## Daftar Tugas
[A] Sajikan kembali paragraf dalam kutipan tentang taubat nasuha yang diawali "Oleh karenanya, penulis" secara lebih ringkas dalam bentuk daftar. Pertahankan fakta-fakta utamanya.
[B] Teruskan kutipan tentang taubat nasuha, dimulai setelah kalimat terakhir yang tercantum.

Cara taubat nasuha yang
benar perlu kita ketahui. Karena taubat nasuha adalah taubat yang diterima oleh
Allah swt..
Oleh karenanya, penulis
akan menuliskan beberapa poin dari cara taubat nasuha ini. Cara ini penulis ambil
dari beberapa kitab karya ulama salaf.
Kenapa
Kita Harus Bertaubat?
Karena kita banyak dosa.
Kita memang lahir dalam keadaan suci, tapi kemudian kita mengotori kesucian itu
dengan durhaka dan dosa.
Seperti kata Rasulullah:
“Setiap anak Adam itu memiliki
banyak salah. Tapi, sebaik-baiknya orang yang memiliki banyak salah adalah
mereka yang bertaubat.”
Hadis ini diriwyatkan oleh
Imam Hakim dalam kitab Mustadraknya. Kata beliau, hadis ini memiliki sanad yang
sahih.
Dalam banyak riwayat juga
dijelaskan bahwa Nabi Muhammad saw membaca istighfar 100 kali setiap hari.
Loh, Nabi Muhammad saja
yang jelas masuk surga beristighfar dan bertaubat, apa lagi kita?

Data target klik:
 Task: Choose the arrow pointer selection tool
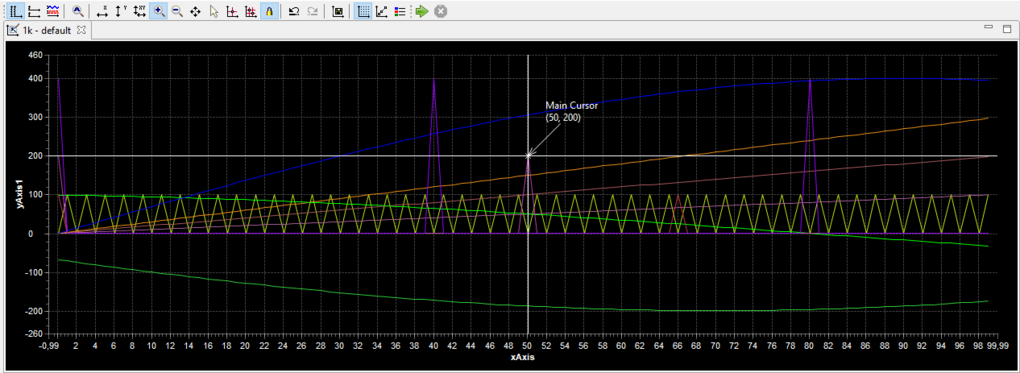[x=213, y=11]
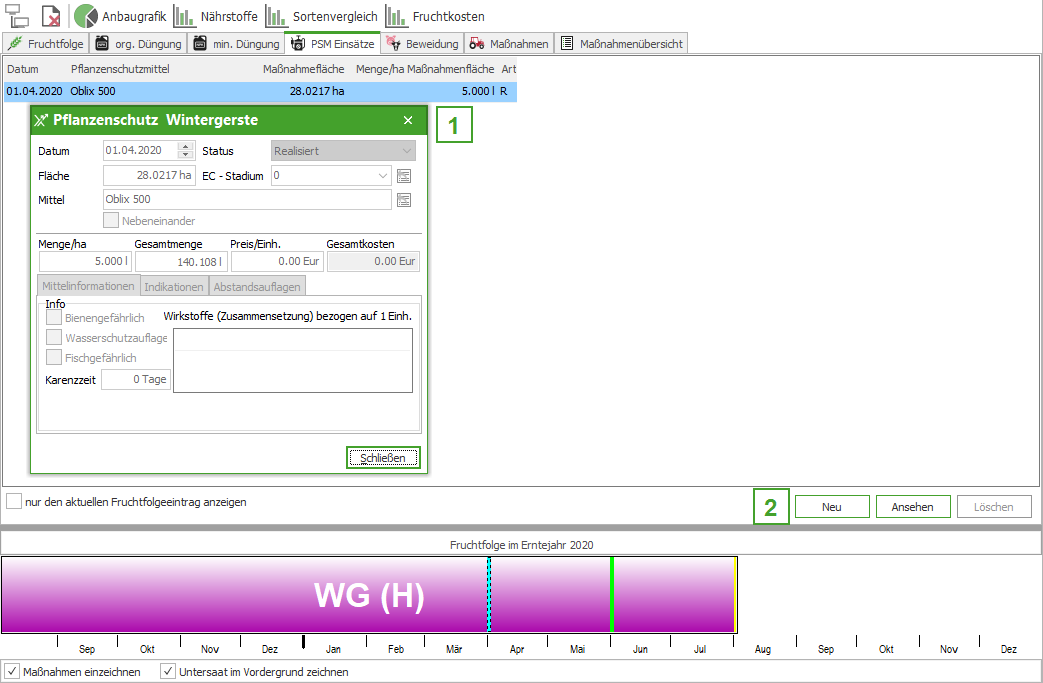The height and width of the screenshot is (683, 1043).
Task: Click the document delete icon with red X
Action: pyautogui.click(x=51, y=16)
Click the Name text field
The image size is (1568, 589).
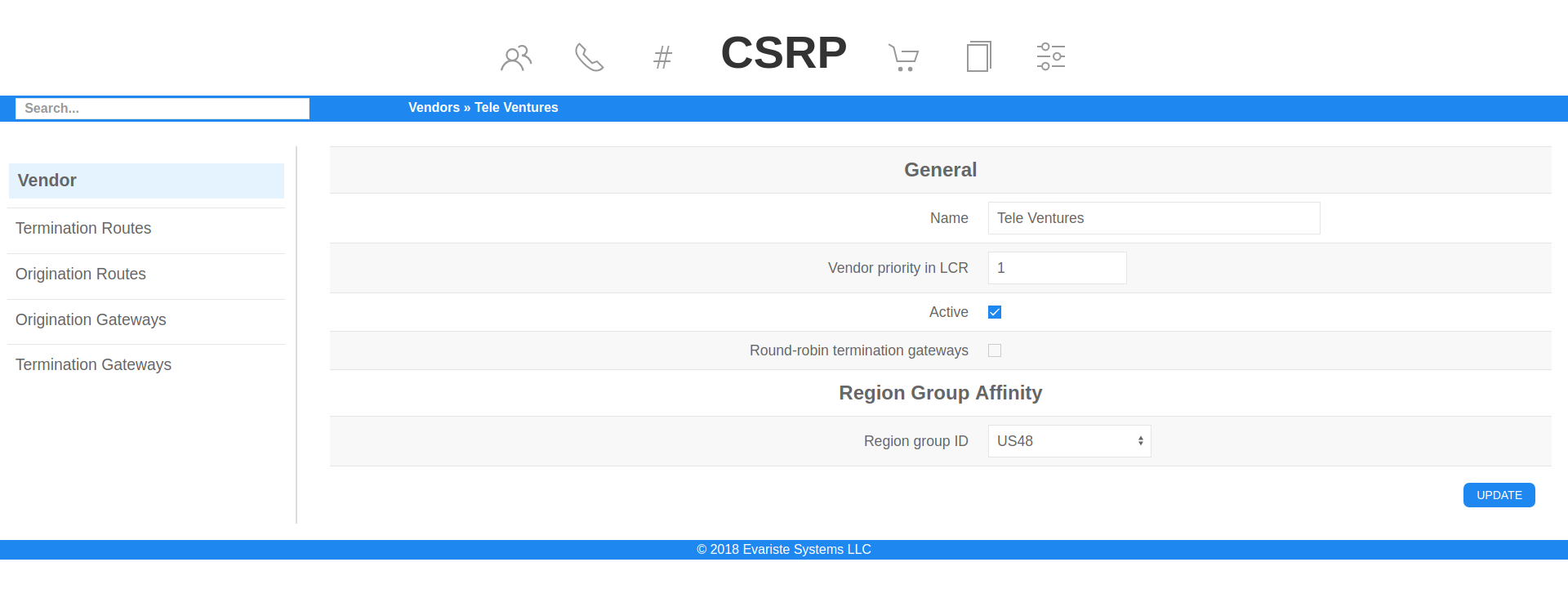coord(1153,218)
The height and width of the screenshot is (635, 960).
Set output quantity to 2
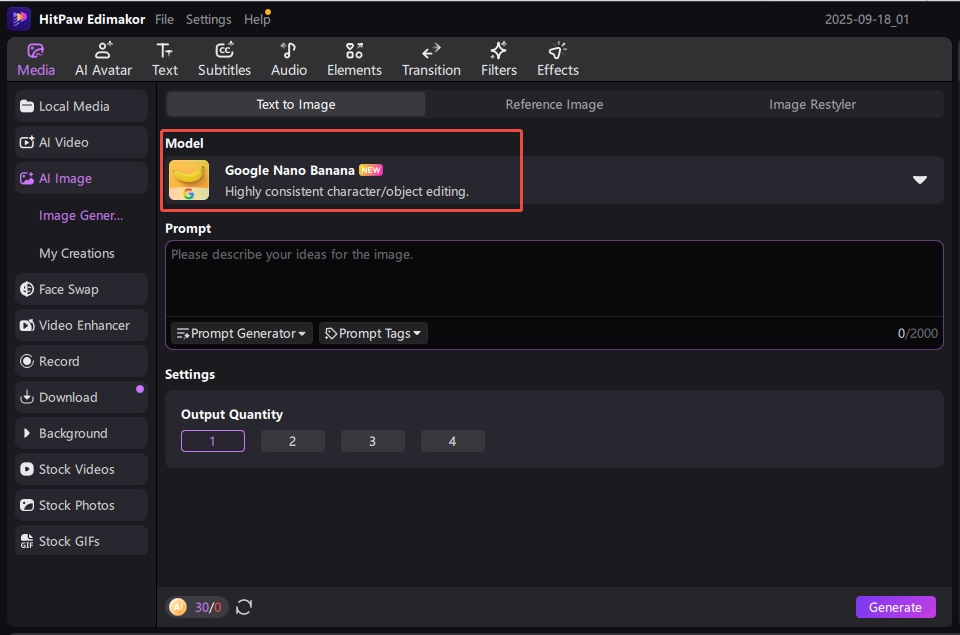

## Kumpulan Jawaban
[A]
- Penulis akan menuliskan beberapa poin mengenai cara taubat nasuha.
- Cara tersebut diambil dari beberapa kitab karya ulama salaf.

[B]
Arti
Taubat Nasuha
Arti taubat adalah kembali
kepada Allah atau kembali pada jalan yang diridai oleh Allah.
Sedangkan arti nasuha /
nasuh adalah shadiqah (taubat yang benar). Syaikh Ibnu Bathal menulis alasan
kenapa Allah memberi nama taubat yang benar dengan nama taubat nasuha.
Menurut beliau, karena
taubat ini telah memberi nasihat kepada orang yang bertaubat dan menjauhkan
dirinya dari api neraka[1].
Artinya, arti taubat
nasuha adalah taubat yang benar-benar taubat. Taubat yang sungguhan. Taubat
yang keluar dari hati.
Cara
Taubat Nasuha
Dosa itu ada dua. Ada dosa
kepada Allah, ada dosa kepada manusia. Dosa kepada Allah hanya berhubungan
dengan Allah. Seperti tidak shalat, tidak puasa, dan kewajiban-kewajiban lain
yang hanya berhubundan dengan Allah.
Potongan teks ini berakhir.